3. Explicit routing validation to avoid dangling DNS effects

Ensure that the hostname used in the TLS layer is explicitly mapped to the intended route or service within your Koa app. Reject requests where the hostname does not match an allowed service endpoint.

const https = require('https');
const fs = require('fs');
const Koa = require('koa');
const app = new Koa();

const allowedHosts = new Set(['api.example.com', 'service.example.com']);

const serverOptions = {
  key: fs.readFileSync('server-key.pem'),
  cert: fs.readFileSync('server-cert.pem'),
  ca: fs.readFileSync('ca-cert.pem'),
  requestCert: true,
  rejectUnauthorized: true,
  checkServerIdentity: (host) => {
    if (!allowedHosts.has(host)) {
      return new Error(`Unauthorized host: ${host}`);
    }
    return undefined;
  }
};

https.createServer(serverOptions, (req, res) => {
  const host = req.headers.host.split(':')[0];
  if (!allowedHosts.has(host)) {
    res.statusCode = 403;
    res.end('Forbidden host');
    return;
  }
  // Proceed with Koa request handling
  app.callback()(req, res);
}).listen(8443, () => {
  console.log('Strict mTLS Koa server with host validation');
});

4. Use environment-driven configuration for DNS and routes

Avoid hardcoding hostnames; instead, use environment variables and validate them at startup to ensure DNS entries are intentional and monitored. Combine this with health checks to detect stale DNS records early.

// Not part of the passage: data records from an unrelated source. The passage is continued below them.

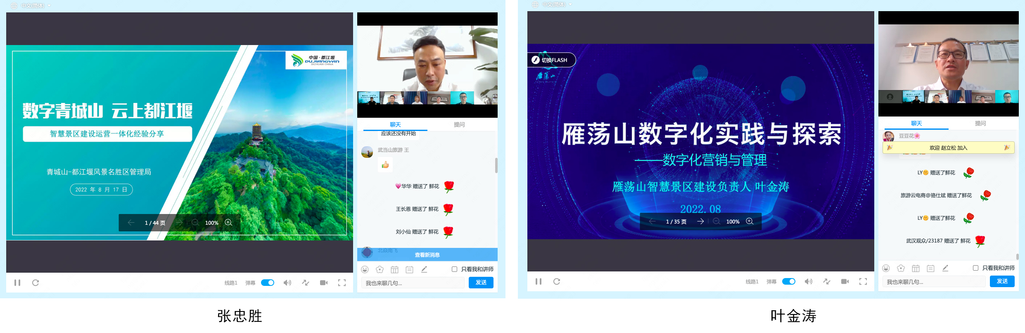Image resolution: width=1025 pixels, height=333 pixels.
Task: Pause the 张忠胜 livestream video
Action: coord(17,283)
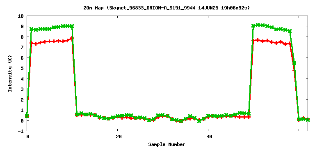
Task: Click the x-axis tick label 0
Action: [27, 136]
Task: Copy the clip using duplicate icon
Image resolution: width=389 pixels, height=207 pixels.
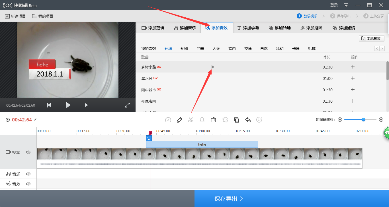Action: [x=236, y=120]
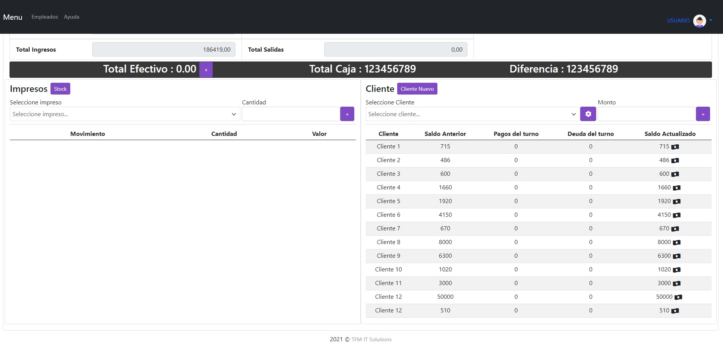
Task: Click the money bill icon beside balance 50000
Action: coord(678,297)
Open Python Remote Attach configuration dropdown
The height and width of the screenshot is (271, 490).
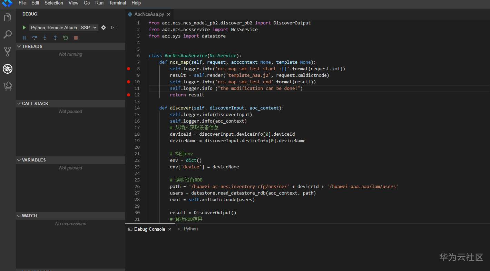64,28
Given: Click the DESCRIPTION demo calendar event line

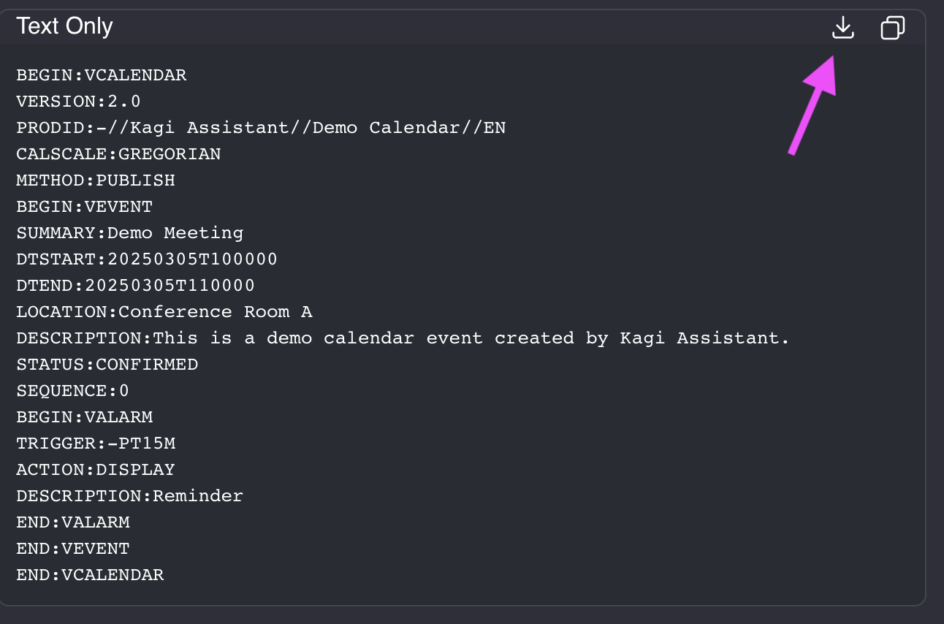Looking at the screenshot, I should [x=403, y=338].
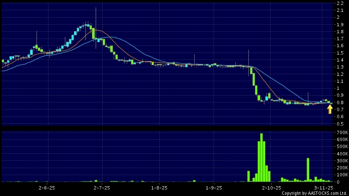Viewport: 349px width, 196px height.
Task: Click the 2-10-25 date label
Action: 271,187
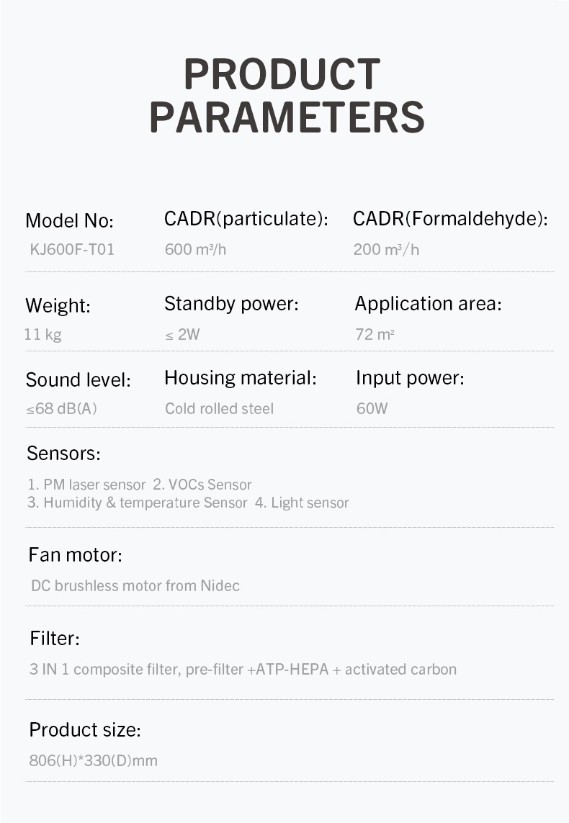Click the KJ600F-T01 model number
Image resolution: width=569 pixels, height=823 pixels.
72,249
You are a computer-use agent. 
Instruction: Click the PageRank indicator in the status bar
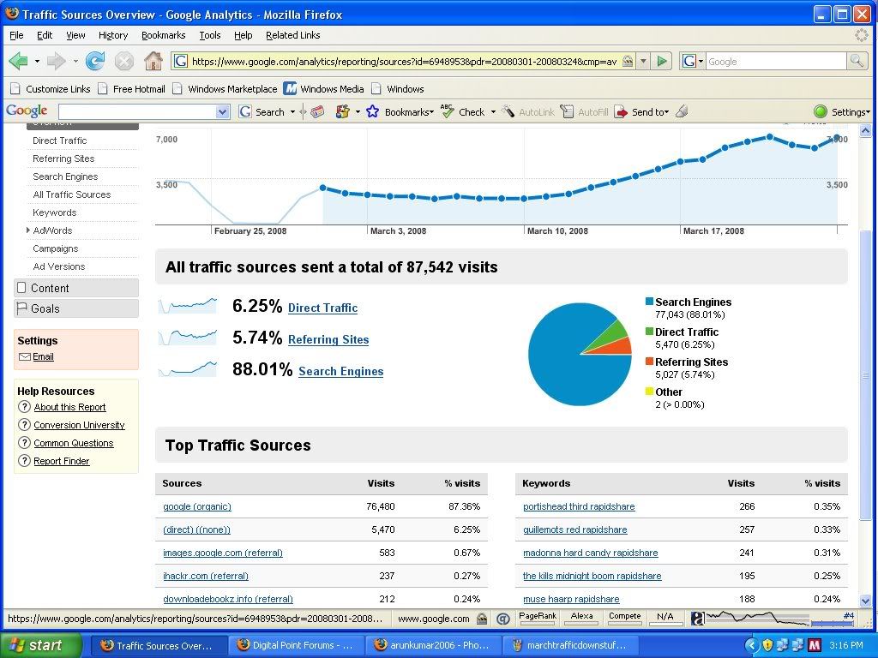(538, 616)
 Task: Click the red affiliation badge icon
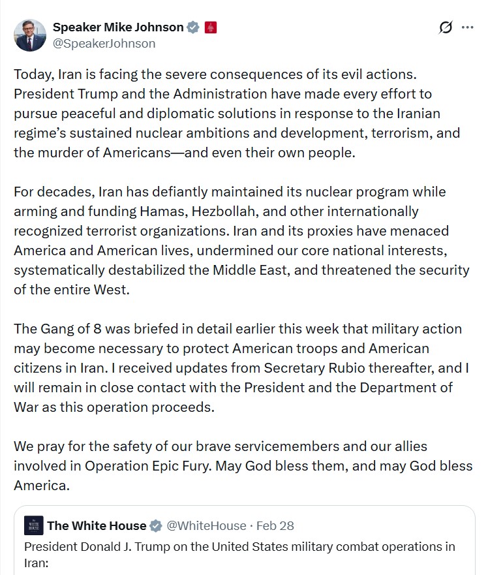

// Example: Load allowed hosts from environment
const allowedHosts = (process.env.ALLOWED_HOSTS || 'api.example.com').split(',').map(s => s.trim());

const serverOptions = {
  key: fs.readFileSync('server-key.pem'),
  cert: fs.readFileSync('server-cert.pem'),
  ca: fs.readFileSync('ca-cert.pem'),
  requestCert: true,
  rejectUnauthorized: true,
  checkServerIdentity: (host) => {
    if (!allowedHosts.includes(host)) {
      return new Error(`Host not permitted: ${host}`);
    }
    return undefined;
  }
};

By combining strict mTLS settings with explicit hostname validation and revocation awareness, you reduce the risk that dangling DNS records can lead to unauthorized access or misrouted traffic in a Koa service.